Both come with a 108kWh battery, the largest in our market at the moment. The EQS450+ has one motor driving the rear axle that produces 329hp and 565Nm, giving a top speed of 210km/h and 0-100km/h in 6.2 seconds.

The EQS53 meanwhile, as Mercedes-AMG’s first EV, has a reputation to live up to - its two motors give it all wheel drive, outputs of 650hp and a monster 950Nm, a top speed of 250km/h, and a century sprint timing of 3.8 seconds. However, activate the car’s Race Start mode, and it boosts power up to 751hp and 1020Nm, dropping that timing down to 3.4 seconds. Very impressive for a two and a half-tonne luxury limo designed for mile-munching comfort…

In terms of positioning, think of the EQS as the electric equivalent of the S-Class, although it shares no mechanical relation, and has radically different, more coupe-like styling.
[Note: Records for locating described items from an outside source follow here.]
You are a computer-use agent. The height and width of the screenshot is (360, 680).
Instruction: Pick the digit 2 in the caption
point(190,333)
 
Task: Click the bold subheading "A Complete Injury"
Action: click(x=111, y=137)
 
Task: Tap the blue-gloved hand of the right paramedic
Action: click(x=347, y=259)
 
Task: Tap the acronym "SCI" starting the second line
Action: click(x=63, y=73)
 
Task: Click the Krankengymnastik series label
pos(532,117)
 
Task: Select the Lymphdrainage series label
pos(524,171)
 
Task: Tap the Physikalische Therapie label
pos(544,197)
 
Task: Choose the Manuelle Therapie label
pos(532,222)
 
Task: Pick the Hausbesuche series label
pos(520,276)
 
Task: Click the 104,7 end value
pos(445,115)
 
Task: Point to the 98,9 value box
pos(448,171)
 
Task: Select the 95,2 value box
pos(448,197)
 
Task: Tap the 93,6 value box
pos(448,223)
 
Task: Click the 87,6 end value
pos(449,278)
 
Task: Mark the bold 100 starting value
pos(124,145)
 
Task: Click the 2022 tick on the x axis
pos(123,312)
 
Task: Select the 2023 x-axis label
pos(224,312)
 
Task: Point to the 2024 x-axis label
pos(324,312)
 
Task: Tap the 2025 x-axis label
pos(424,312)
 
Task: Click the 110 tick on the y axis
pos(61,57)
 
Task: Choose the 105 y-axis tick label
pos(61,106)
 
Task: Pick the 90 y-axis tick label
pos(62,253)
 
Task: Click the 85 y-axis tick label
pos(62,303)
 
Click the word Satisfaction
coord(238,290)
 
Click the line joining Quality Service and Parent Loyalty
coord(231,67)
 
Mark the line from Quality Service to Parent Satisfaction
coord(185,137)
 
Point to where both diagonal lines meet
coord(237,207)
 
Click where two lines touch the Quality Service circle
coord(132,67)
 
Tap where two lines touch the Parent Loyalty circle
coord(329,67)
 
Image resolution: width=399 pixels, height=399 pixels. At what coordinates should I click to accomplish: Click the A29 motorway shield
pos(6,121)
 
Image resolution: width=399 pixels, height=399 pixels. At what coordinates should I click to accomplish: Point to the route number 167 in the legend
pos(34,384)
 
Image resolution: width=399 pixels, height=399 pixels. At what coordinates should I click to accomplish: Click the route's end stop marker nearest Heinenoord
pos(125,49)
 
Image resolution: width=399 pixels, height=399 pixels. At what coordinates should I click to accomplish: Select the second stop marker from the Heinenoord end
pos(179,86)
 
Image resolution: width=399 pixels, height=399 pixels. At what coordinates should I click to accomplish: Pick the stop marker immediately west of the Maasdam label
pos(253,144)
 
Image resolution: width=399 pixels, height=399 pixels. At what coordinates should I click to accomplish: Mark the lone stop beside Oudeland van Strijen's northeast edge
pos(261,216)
Unlike the EQC and EQA, which are electrified versions of the GLC and GLA respectively, the EQS is the first car to be built on Mercedes’s EVA (Electric Vehicle Architecture), a platform dedicated to large EV sedans and SUVs.

Over its seven generations, the S-Class has been known to be a pioneer for automotive technology, and the EQS is no different. Among its highlights are a number of industry-leading figures: it’s got the longest range of any production EV at the moment (up to 762km for the EQ450+), and it’s the most aerodynamic road car ever made, with a drag coefficient of just 0.20Cd.

It’s also got the largest screen ever fitted to a car, a 141cm dashboard-spanning behemoth dubbed the MBUX Hyperscreen, and incorporates under a single piece of glass not just the main central infotainment touchscreen, but also displays for the driver and passenger.

The hardware for this feature alone includes 8 CPUs and 24GB of RAM, and can be controlled by context-sensitive haptic touch or intelligent voice control.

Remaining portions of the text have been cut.